▸ BRIEF:
Please pull out every line in the data below that contains the word "panel", and copy each one.

Records:
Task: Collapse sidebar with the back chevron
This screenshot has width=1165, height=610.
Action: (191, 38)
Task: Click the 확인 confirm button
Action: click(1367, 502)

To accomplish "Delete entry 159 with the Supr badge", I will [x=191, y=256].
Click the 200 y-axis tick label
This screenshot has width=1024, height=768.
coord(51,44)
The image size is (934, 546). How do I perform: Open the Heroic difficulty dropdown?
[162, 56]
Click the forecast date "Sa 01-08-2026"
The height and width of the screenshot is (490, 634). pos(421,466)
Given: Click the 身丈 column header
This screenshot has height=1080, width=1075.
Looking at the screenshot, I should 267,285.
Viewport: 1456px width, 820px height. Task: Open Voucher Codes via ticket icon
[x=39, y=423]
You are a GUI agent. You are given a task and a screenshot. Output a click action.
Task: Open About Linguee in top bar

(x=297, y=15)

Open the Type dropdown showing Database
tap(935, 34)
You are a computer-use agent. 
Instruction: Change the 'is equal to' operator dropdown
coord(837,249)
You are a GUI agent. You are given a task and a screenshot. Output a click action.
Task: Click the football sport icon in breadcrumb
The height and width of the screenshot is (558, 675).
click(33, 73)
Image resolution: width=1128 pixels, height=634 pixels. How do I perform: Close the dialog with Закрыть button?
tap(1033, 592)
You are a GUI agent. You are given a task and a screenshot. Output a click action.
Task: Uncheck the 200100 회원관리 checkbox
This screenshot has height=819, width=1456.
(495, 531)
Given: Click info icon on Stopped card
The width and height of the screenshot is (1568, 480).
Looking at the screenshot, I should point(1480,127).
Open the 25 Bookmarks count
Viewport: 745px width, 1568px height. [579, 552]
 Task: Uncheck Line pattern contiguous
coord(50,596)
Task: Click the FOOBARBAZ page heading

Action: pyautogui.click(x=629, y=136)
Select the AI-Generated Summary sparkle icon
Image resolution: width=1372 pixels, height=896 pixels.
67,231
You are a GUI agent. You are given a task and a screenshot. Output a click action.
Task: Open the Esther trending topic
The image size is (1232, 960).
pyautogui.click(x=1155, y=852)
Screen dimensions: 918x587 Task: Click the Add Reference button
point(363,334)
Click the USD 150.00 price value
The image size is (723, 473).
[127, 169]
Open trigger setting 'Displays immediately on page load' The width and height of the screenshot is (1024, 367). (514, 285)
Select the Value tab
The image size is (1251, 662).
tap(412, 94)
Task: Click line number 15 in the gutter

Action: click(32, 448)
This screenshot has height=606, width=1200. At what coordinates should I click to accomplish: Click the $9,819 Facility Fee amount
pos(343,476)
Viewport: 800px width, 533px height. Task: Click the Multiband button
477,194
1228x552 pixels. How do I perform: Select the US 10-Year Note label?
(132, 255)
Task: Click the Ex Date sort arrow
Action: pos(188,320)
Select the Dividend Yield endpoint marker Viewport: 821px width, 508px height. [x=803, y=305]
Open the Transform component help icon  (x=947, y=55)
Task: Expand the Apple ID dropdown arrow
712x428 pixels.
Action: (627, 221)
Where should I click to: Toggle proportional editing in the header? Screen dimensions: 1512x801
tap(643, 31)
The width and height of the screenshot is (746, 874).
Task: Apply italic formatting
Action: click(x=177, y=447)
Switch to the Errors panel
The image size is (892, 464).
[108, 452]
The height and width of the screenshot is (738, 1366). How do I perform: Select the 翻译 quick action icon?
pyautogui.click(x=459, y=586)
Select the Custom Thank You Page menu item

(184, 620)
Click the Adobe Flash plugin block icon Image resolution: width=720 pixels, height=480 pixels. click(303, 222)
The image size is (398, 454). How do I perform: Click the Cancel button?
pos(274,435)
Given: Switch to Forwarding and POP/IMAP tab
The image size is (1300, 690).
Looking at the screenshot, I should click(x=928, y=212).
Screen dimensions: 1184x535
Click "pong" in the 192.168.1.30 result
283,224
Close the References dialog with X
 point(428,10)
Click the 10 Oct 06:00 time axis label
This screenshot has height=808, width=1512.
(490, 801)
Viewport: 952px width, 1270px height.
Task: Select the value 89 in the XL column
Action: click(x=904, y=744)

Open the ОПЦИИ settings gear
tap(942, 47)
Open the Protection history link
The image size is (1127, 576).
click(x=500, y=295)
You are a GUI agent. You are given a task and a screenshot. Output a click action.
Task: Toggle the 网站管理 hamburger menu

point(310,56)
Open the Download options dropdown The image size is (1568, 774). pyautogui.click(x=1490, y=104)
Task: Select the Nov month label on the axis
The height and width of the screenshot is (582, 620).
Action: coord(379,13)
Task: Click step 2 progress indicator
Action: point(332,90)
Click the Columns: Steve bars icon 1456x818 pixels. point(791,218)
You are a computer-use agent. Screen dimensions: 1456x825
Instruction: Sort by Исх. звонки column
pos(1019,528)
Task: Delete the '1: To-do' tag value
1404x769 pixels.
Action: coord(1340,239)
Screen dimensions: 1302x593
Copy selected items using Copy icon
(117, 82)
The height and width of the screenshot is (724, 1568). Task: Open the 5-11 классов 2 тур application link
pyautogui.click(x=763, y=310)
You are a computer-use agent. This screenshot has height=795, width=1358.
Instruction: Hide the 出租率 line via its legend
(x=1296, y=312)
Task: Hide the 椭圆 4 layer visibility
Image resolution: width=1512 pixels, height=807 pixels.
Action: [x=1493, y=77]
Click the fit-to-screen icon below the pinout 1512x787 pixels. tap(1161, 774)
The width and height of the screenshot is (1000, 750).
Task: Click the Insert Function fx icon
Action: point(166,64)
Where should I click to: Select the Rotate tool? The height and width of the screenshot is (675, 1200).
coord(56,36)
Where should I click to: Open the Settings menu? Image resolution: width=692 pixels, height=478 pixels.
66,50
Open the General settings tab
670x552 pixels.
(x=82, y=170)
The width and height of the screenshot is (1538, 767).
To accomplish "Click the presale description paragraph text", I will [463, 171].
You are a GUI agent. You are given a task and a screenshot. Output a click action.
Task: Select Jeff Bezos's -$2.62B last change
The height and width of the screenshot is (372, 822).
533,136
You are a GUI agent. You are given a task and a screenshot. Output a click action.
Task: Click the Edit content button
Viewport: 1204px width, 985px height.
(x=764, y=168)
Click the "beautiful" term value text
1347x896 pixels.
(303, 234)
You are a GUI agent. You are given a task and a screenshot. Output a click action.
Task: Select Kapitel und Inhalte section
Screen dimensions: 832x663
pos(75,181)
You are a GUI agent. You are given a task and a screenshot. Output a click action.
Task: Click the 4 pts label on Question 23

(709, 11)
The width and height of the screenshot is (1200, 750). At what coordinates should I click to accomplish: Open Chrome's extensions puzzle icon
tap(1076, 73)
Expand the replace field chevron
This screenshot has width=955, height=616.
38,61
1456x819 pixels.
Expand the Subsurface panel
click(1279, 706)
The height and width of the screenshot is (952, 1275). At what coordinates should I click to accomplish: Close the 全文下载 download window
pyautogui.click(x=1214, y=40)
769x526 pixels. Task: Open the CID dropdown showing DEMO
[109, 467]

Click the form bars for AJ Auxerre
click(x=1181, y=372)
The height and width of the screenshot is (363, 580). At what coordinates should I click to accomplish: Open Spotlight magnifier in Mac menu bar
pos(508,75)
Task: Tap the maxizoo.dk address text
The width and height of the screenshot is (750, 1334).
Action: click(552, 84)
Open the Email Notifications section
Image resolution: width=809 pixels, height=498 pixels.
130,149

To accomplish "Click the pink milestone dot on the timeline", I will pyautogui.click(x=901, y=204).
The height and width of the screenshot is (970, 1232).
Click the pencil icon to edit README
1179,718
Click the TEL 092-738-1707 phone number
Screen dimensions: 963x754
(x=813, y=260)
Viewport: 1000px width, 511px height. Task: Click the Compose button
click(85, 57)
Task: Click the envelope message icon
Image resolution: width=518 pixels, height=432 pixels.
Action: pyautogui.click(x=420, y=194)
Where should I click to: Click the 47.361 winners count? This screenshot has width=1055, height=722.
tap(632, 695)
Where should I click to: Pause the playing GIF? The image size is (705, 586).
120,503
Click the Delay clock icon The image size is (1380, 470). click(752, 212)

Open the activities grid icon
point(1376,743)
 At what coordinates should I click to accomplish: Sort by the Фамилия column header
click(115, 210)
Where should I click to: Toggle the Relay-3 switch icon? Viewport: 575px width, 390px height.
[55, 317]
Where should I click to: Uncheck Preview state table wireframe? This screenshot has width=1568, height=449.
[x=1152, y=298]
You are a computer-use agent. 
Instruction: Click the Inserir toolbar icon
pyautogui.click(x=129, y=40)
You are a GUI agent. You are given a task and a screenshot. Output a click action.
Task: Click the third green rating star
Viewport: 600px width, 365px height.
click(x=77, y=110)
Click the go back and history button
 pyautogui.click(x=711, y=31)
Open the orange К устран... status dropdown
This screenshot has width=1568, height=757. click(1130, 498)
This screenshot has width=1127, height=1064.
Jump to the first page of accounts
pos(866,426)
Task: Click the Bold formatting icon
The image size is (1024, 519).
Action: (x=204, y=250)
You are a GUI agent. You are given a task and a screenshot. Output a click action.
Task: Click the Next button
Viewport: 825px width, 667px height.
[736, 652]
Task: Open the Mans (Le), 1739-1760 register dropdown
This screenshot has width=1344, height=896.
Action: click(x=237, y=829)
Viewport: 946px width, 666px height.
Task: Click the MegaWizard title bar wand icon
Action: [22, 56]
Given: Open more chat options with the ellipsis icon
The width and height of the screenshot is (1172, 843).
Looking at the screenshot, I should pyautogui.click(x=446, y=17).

▸ TASK RESPONSE:
Switch to the Errors panel
Expand the Subsurface panel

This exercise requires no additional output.